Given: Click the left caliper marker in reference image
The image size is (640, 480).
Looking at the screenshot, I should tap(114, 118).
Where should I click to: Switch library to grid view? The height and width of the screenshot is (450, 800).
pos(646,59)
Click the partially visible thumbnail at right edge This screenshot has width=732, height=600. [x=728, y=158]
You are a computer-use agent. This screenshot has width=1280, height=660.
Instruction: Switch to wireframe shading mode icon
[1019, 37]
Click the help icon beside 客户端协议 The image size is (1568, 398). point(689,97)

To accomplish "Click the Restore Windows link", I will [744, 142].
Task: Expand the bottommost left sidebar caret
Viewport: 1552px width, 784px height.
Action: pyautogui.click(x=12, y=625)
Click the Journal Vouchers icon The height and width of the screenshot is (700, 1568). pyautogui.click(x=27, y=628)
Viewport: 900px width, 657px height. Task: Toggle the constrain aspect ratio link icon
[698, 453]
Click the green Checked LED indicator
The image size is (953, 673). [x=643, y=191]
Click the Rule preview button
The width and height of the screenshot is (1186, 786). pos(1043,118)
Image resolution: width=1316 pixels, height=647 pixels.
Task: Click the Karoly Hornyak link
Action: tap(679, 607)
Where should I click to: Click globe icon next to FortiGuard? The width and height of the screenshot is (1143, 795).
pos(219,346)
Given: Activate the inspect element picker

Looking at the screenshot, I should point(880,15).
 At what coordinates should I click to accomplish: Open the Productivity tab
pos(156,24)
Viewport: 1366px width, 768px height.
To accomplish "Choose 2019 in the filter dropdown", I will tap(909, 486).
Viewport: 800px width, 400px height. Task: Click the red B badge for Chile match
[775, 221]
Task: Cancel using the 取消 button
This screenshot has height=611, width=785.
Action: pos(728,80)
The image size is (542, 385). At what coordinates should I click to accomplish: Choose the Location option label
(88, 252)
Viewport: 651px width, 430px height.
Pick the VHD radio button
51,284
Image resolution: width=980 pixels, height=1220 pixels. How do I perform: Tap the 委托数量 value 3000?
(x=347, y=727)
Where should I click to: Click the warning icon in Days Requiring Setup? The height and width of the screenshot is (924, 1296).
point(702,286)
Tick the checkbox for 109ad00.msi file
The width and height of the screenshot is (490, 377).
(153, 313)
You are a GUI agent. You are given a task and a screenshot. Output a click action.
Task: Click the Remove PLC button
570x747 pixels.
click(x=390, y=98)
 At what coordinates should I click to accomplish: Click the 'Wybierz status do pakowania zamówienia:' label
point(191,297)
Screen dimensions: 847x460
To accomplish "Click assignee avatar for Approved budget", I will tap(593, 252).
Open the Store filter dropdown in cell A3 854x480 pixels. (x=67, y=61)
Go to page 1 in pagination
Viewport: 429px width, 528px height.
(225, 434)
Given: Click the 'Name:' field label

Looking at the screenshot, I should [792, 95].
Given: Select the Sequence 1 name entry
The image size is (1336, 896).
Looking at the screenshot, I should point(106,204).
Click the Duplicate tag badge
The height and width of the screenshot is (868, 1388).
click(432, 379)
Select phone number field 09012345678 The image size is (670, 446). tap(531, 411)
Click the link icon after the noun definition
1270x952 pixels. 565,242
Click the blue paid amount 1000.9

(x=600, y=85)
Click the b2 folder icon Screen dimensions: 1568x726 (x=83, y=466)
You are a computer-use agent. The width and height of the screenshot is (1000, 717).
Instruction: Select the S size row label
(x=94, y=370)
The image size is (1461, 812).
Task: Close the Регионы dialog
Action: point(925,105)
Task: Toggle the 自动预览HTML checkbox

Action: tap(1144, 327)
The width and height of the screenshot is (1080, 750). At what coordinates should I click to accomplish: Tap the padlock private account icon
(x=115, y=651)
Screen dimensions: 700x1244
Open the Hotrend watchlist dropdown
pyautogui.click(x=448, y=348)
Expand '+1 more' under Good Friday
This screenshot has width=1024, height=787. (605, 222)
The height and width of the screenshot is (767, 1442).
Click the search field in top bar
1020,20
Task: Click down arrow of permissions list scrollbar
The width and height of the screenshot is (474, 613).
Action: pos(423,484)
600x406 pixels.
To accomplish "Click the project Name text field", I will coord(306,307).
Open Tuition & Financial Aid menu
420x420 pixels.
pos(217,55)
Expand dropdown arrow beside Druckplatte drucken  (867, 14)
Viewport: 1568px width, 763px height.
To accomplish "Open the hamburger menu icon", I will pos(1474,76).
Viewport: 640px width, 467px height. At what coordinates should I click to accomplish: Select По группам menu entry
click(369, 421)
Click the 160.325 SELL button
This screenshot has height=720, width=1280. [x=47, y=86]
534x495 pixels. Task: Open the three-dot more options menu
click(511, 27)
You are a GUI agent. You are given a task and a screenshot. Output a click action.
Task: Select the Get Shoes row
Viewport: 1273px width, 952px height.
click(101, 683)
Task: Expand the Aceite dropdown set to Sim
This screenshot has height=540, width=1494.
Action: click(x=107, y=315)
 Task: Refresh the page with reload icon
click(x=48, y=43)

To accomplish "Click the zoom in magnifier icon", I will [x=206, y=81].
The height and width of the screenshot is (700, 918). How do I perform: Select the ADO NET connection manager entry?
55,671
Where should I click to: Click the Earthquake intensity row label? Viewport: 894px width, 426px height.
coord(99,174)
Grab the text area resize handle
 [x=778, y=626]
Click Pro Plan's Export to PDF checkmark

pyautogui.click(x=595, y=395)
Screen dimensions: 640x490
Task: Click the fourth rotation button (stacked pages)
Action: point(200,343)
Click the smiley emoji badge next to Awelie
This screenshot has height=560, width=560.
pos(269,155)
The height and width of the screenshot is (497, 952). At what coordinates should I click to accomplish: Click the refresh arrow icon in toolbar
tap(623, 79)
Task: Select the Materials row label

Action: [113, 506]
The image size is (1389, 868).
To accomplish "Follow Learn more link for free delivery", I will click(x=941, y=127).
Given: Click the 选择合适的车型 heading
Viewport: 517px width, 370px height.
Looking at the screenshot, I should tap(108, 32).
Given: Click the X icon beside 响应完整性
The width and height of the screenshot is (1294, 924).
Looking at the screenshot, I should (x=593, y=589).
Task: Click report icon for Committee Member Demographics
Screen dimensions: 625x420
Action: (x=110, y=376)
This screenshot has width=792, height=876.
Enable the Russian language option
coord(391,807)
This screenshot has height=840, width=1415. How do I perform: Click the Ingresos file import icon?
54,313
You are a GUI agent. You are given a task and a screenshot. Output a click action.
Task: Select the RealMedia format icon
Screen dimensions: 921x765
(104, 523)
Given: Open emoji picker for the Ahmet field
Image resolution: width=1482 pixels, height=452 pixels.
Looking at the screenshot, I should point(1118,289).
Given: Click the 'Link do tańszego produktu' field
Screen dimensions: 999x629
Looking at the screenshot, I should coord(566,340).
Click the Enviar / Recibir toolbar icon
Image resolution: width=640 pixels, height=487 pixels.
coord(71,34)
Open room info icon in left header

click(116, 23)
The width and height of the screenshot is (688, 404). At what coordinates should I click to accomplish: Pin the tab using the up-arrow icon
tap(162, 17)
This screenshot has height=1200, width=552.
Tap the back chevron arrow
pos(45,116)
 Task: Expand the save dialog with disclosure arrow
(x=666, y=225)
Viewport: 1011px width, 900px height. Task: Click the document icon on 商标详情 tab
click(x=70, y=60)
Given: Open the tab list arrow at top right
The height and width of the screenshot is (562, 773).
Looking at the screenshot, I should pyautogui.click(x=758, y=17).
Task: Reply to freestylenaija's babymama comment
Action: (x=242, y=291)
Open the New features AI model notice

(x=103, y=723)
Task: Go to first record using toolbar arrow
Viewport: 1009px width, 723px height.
= = = = = = =
* **WORK ITEM**
From the listing above, repeat exactly the lines starting at the line that includes "Grab the text area resize handle" and ending at the line that includes "Given: Click the 'Link", with nothing outside that span.

* **FINISHED TASK**
Grab the text area resize handle
 [x=778, y=626]
Click Pro Plan's Export to PDF checkmark

pyautogui.click(x=595, y=395)
Screen dimensions: 640x490
Task: Click the fourth rotation button (stacked pages)
Action: point(200,343)
Click the smiley emoji badge next to Awelie
This screenshot has height=560, width=560.
pos(269,155)
The height and width of the screenshot is (497, 952). At what coordinates should I click to accomplish: Click the refresh arrow icon in toolbar
tap(623, 79)
Task: Select the Materials row label

Action: [113, 506]
The image size is (1389, 868).
To accomplish "Follow Learn more link for free delivery", I will click(x=941, y=127).
Given: Click the 选择合适的车型 heading
Viewport: 517px width, 370px height.
Looking at the screenshot, I should tap(108, 32).
Given: Click the X icon beside 响应完整性
The width and height of the screenshot is (1294, 924).
Looking at the screenshot, I should (x=593, y=589).
Task: Click report icon for Committee Member Demographics
Screen dimensions: 625x420
Action: (x=110, y=376)
This screenshot has width=792, height=876.
Enable the Russian language option
coord(391,807)
This screenshot has height=840, width=1415. How do I perform: Click the Ingresos file import icon?
54,313
You are a GUI agent. You are given a task and a screenshot. Output a click action.
Task: Select the RealMedia format icon
Screen dimensions: 921x765
(104, 523)
Given: Open emoji picker for the Ahmet field
Image resolution: width=1482 pixels, height=452 pixels.
Looking at the screenshot, I should point(1118,289).
Given: Click the 'Link do tańszego produktu' field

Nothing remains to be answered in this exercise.